==== RAW RECORDS

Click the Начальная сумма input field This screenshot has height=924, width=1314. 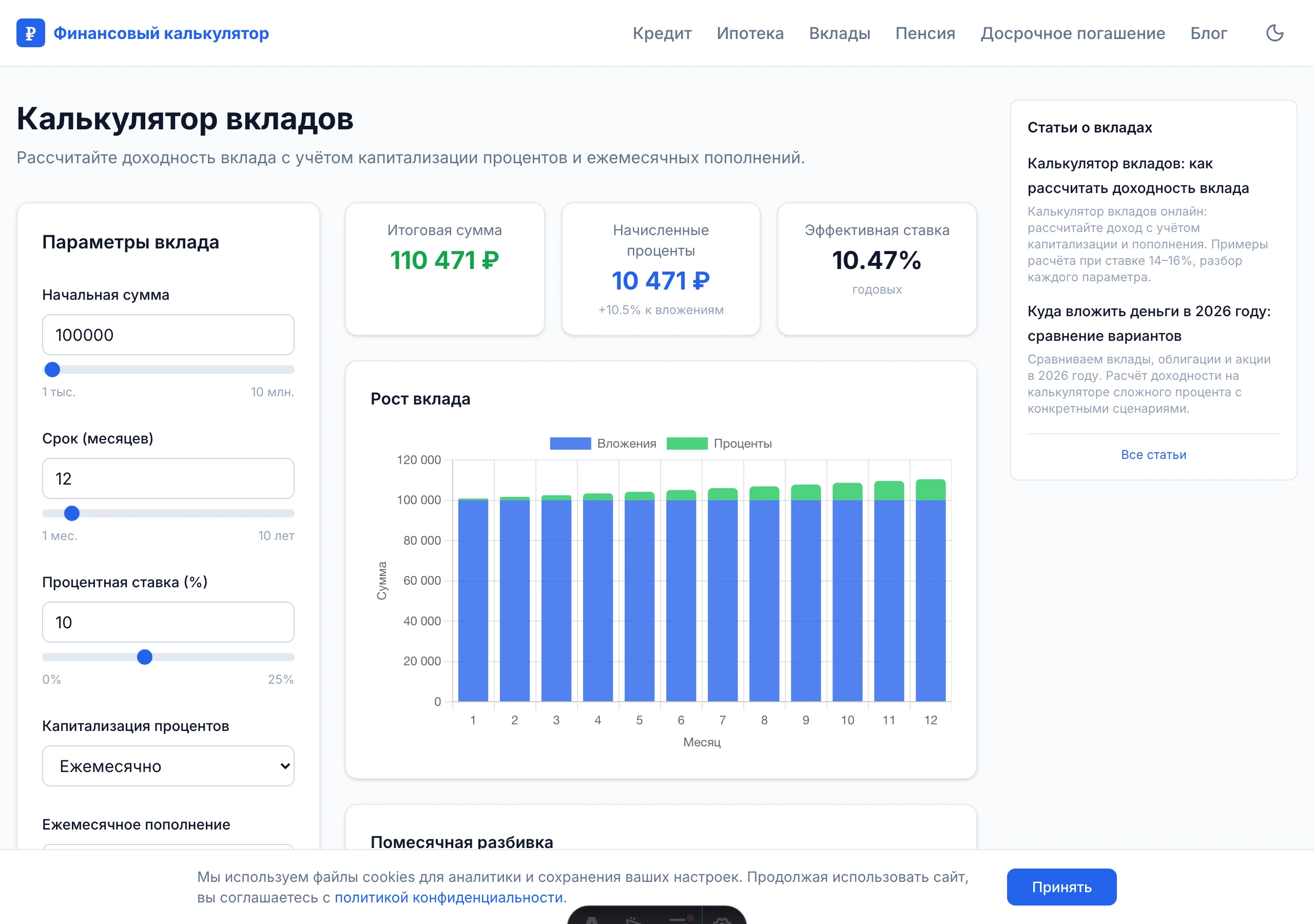pos(168,334)
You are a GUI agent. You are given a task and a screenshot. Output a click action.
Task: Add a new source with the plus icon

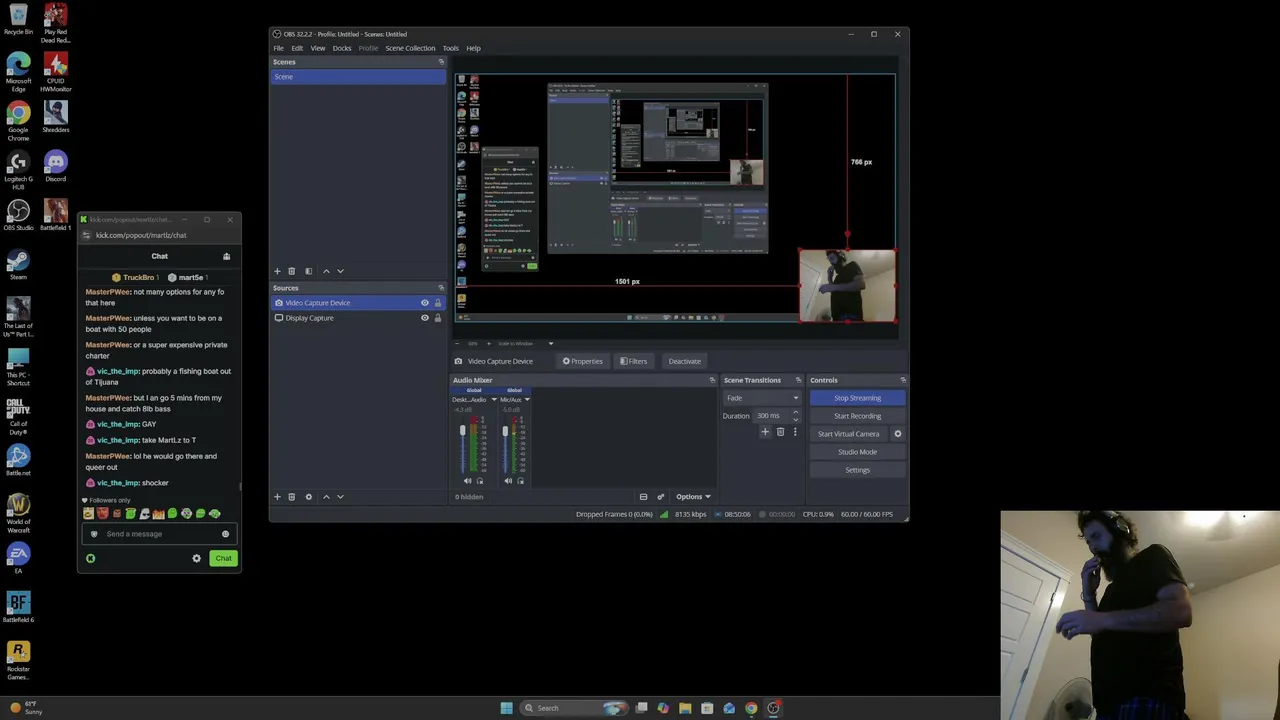coord(277,497)
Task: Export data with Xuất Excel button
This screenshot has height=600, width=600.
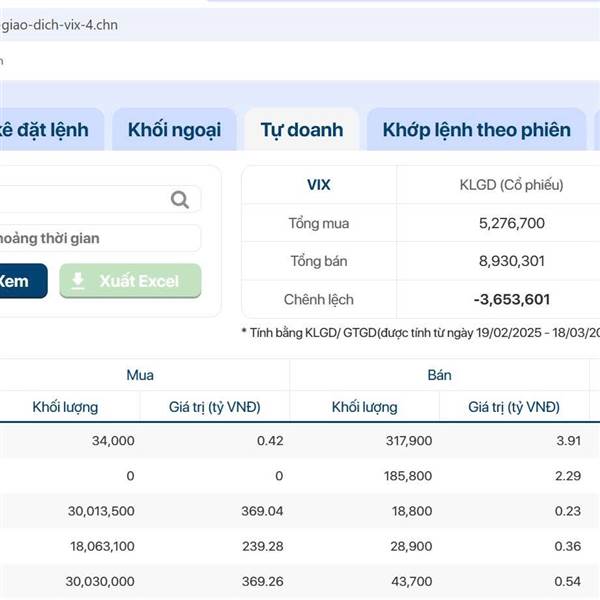Action: pos(130,281)
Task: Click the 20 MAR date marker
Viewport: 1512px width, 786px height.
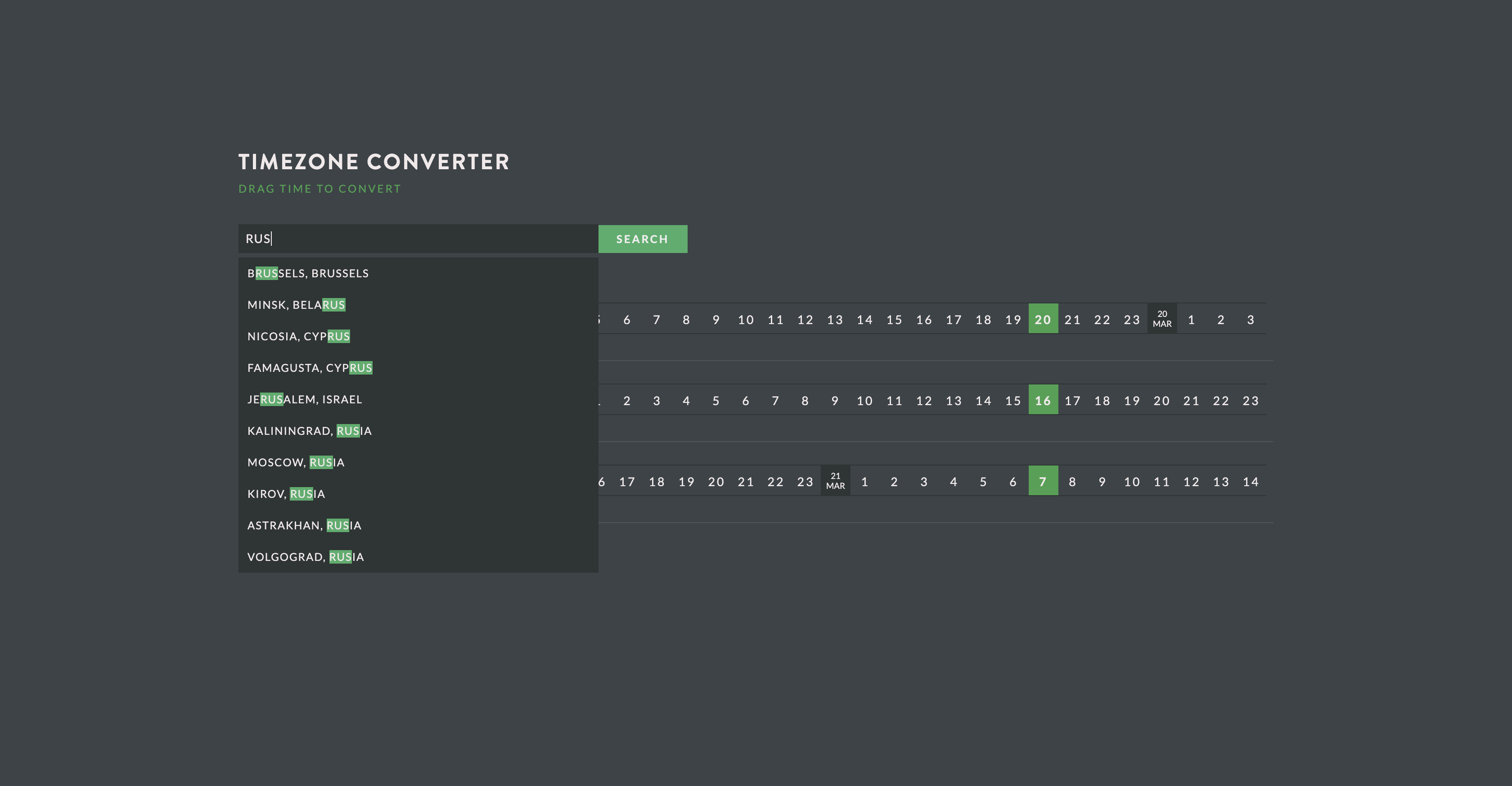Action: point(1162,319)
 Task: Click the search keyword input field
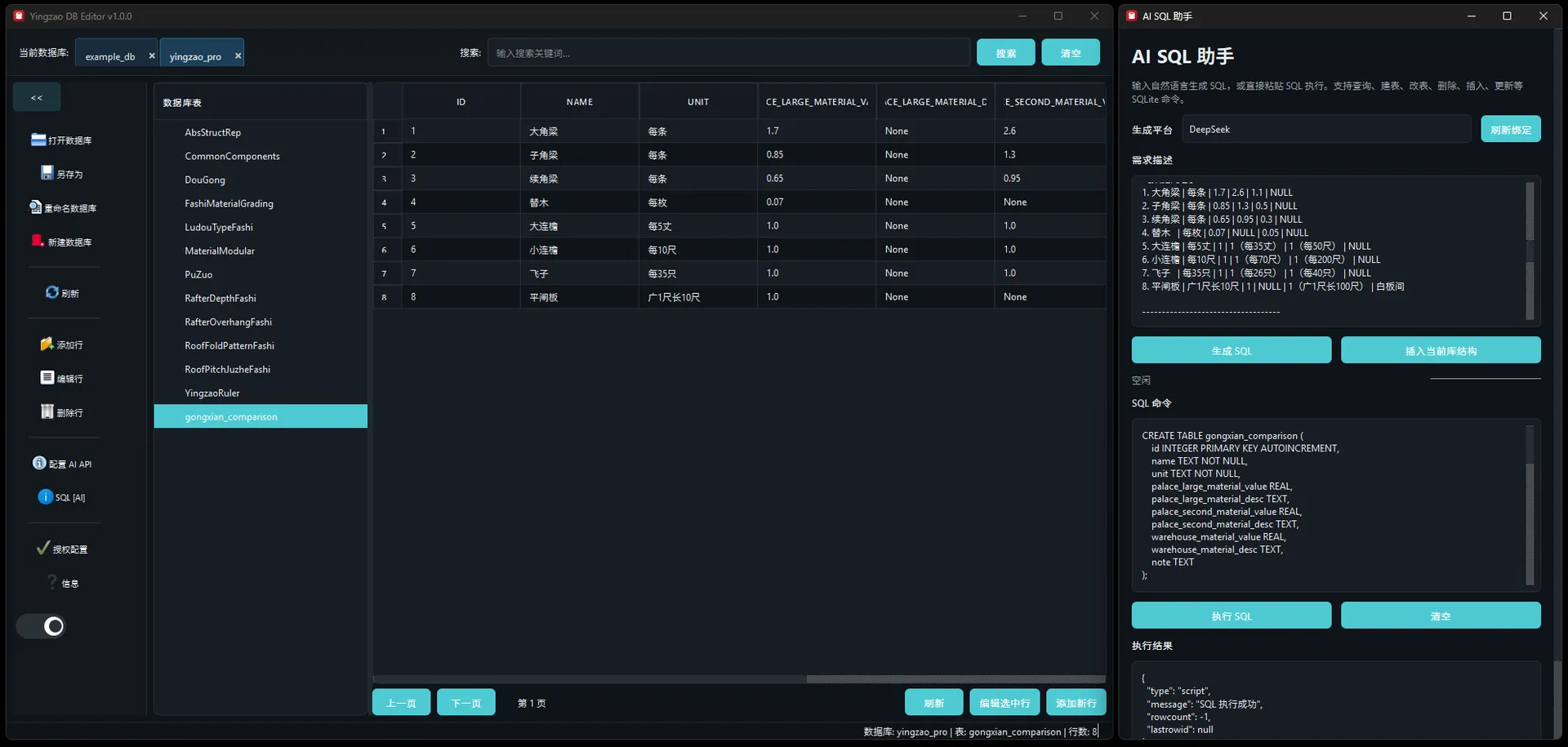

========

:: WHAT TO DO ::
Put the lines from the one containing "Task: Click the 20 MAR date marker" through the end of the records, both included, into a numbered list, skipping blank lines and leaving out the pictures.

:: COMPLETED EXERCISE ::
1. Task: Click the 20 MAR date marker
2. Viewport: 1512px width, 786px height.
3. Action: point(1162,319)
4.  Task: Click the search keyword input field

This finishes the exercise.